▸ WHAT YOU NEED TO DO: Copy the listing from the line with "1313x853 pixels. At" to the line with "Click the 실거래", substituting "control" for each "button" and keeping everything else unchanged.

---------------

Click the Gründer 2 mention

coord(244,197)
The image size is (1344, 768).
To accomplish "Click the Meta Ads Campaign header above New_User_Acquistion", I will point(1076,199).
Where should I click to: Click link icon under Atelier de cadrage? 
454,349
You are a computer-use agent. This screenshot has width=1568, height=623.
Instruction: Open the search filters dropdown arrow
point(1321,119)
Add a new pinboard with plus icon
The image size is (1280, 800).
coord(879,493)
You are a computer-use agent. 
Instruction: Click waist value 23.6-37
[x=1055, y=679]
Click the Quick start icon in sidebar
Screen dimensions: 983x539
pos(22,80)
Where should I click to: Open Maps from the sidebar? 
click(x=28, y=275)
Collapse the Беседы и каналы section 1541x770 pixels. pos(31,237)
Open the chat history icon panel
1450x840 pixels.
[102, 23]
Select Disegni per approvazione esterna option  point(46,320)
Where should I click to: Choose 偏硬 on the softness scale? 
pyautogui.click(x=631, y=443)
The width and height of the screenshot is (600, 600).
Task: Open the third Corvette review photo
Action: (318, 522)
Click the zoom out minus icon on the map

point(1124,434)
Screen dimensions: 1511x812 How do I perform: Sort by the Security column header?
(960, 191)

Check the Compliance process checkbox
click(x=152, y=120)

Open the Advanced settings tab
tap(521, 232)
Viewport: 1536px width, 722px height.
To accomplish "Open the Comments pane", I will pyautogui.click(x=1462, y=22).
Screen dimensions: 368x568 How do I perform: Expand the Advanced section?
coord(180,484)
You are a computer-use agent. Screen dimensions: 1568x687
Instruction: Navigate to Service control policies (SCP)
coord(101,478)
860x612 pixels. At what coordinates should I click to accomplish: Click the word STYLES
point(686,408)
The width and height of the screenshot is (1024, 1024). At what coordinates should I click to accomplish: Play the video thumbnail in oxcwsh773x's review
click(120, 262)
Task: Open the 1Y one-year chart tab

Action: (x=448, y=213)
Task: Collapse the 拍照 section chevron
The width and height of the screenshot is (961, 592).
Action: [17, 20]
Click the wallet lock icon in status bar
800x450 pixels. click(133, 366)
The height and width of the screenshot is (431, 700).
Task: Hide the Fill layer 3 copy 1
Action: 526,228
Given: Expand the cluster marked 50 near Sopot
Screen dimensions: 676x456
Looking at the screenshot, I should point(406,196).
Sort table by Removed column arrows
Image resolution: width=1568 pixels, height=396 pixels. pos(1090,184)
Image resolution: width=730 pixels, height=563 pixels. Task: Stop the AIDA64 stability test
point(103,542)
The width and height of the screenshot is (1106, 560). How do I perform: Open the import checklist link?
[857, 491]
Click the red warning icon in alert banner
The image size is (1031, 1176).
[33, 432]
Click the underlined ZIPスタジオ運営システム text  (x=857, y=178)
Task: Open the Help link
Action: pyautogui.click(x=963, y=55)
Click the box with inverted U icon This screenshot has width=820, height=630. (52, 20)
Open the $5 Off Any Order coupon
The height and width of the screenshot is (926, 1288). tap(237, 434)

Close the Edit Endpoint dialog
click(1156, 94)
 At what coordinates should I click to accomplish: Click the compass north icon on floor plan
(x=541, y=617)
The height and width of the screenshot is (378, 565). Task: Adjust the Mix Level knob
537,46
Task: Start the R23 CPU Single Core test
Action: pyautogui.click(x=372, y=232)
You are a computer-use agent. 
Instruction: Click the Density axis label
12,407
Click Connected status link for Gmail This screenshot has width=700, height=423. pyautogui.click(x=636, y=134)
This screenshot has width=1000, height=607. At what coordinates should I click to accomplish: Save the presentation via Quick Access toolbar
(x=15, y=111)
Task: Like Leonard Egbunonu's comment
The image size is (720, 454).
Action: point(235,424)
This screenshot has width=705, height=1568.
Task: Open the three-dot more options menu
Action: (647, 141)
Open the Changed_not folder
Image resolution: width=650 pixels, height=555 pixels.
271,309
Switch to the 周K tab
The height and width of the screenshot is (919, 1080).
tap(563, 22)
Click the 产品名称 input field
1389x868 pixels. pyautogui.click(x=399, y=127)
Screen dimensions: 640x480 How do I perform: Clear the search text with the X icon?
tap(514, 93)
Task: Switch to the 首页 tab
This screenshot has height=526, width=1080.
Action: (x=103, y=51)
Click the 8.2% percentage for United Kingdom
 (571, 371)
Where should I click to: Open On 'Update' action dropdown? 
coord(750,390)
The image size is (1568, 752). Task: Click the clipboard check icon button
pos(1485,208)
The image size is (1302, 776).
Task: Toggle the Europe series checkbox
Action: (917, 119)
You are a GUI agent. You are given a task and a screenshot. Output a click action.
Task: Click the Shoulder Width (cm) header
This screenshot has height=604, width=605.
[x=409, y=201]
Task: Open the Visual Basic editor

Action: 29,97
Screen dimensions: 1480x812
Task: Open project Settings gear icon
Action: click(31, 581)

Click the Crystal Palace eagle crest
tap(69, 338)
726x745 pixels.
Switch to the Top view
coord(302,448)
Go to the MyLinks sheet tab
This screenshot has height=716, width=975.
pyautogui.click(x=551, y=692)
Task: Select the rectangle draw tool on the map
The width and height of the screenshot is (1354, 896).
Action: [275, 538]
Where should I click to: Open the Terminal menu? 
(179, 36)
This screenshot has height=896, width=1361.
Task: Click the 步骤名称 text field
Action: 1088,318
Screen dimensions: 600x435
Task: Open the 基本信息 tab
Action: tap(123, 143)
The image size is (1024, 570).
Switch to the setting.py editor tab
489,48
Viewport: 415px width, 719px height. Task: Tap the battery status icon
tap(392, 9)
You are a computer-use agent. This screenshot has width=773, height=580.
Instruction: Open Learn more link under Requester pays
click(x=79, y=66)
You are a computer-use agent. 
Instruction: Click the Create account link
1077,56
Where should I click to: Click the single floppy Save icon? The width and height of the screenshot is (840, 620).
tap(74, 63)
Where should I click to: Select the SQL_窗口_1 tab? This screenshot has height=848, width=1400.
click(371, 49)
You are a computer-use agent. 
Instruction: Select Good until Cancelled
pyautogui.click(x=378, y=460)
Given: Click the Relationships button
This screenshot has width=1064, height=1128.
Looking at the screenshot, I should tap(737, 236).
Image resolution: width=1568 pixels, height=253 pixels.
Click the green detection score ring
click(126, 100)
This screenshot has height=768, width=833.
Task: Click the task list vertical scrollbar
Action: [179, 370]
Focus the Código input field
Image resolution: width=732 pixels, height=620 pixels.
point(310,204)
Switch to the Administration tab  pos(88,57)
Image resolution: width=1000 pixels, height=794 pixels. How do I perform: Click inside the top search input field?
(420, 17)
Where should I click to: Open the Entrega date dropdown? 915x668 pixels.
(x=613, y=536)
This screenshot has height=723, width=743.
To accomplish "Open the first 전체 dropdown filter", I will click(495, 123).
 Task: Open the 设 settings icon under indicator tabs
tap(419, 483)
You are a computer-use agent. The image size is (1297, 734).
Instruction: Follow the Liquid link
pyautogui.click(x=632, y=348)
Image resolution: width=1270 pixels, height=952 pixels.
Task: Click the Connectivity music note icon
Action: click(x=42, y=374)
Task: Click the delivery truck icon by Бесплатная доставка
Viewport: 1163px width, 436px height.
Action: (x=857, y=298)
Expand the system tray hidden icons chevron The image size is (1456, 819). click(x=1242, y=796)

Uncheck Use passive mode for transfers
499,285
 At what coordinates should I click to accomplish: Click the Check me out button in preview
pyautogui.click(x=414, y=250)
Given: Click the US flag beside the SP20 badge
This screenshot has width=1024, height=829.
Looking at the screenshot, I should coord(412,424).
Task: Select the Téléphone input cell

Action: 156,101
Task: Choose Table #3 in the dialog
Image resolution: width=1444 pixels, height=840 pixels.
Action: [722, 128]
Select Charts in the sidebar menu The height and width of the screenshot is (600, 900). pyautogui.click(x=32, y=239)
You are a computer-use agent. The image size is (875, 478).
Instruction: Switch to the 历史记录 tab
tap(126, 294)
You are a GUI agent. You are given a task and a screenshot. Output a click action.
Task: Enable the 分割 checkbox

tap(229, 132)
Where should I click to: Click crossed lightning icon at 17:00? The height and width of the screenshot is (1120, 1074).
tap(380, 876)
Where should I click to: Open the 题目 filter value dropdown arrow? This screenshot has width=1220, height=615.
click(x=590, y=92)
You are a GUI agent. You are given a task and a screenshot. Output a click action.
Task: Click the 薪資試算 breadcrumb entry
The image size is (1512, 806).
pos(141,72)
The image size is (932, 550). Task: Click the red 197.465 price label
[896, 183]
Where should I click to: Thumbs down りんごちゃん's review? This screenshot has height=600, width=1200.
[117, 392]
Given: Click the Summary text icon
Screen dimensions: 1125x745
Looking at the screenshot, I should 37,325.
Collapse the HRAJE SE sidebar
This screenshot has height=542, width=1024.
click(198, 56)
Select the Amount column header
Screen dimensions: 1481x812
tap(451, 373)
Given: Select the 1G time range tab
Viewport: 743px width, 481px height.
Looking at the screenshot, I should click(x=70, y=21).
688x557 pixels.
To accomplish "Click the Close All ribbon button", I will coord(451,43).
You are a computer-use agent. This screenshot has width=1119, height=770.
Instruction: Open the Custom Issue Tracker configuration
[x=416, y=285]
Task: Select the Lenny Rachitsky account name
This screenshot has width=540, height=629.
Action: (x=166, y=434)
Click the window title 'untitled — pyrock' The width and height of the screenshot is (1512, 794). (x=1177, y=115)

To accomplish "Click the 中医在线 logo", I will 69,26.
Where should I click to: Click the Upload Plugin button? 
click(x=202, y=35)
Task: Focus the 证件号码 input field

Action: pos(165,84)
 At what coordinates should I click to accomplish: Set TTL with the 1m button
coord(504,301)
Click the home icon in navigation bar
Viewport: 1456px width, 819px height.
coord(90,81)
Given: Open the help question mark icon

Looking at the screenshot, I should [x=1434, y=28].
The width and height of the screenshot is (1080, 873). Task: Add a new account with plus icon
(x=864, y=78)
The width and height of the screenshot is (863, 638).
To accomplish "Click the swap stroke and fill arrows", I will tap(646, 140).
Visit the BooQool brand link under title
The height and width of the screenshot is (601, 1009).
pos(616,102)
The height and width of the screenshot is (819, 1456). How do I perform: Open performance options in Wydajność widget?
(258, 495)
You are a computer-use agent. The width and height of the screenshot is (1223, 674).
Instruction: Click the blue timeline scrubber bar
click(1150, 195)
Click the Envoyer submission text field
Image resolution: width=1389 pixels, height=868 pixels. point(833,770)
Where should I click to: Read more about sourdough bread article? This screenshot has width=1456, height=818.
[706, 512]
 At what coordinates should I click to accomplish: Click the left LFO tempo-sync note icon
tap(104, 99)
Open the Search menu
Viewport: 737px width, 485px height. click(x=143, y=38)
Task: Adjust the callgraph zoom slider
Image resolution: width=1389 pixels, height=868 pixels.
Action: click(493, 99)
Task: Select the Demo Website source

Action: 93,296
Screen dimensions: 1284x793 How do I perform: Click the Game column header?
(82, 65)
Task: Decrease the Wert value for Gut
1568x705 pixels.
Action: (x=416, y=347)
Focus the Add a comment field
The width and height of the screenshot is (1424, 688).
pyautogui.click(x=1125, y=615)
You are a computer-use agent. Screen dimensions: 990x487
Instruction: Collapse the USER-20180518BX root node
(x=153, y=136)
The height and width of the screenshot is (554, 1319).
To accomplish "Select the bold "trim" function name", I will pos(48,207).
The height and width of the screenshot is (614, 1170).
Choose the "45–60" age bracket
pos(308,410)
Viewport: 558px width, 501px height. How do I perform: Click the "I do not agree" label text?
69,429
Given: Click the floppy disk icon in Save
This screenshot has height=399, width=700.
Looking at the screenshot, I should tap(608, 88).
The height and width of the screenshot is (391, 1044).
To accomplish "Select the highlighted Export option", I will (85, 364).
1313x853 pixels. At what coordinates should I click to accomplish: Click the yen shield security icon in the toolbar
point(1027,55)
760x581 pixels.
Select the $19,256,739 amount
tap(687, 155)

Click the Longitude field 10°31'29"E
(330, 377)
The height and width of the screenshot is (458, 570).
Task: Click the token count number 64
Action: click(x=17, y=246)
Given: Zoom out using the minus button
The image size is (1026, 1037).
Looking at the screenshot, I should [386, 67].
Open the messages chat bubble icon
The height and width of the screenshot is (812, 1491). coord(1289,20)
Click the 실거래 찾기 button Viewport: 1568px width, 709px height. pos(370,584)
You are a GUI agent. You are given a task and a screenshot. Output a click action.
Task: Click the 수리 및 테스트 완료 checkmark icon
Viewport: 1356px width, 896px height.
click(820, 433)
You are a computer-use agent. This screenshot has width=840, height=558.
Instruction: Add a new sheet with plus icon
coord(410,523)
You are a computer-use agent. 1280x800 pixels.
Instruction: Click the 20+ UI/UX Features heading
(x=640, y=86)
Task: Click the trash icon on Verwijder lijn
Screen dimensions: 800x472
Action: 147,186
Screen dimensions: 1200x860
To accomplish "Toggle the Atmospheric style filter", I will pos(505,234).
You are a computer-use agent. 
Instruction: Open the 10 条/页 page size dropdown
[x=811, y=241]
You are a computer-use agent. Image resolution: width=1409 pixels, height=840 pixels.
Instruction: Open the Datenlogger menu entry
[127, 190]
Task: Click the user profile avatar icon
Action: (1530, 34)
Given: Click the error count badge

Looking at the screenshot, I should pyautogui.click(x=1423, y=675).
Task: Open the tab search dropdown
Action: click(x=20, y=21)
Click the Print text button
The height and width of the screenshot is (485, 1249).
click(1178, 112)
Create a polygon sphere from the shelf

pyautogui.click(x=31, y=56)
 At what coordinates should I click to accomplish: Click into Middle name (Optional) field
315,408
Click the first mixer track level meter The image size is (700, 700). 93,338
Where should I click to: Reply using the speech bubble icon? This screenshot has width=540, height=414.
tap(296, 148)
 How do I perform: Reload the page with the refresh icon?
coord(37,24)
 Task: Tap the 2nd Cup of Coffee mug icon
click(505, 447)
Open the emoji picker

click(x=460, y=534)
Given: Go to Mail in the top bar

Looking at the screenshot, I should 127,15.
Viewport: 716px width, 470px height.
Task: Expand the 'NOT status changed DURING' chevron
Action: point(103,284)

---------------

▸ ANSWER TO THIS PROBLEM:
1313x853 pixels. At what coordinates should I click to accomplish: Click the yen shield security icon in the toolbar
point(1027,55)
760x581 pixels.
Select the $19,256,739 amount
tap(687, 155)

Click the Longitude field 10°31'29"E
(330, 377)
The height and width of the screenshot is (458, 570).
Task: Click the token count number 64
Action: click(x=17, y=246)
Given: Zoom out using the minus control
The image size is (1026, 1037).
Looking at the screenshot, I should [386, 67].
Open the messages chat bubble icon
The height and width of the screenshot is (812, 1491). coord(1289,20)
Click the 실거래 찾기 control Viewport: 1568px width, 709px height. pos(370,584)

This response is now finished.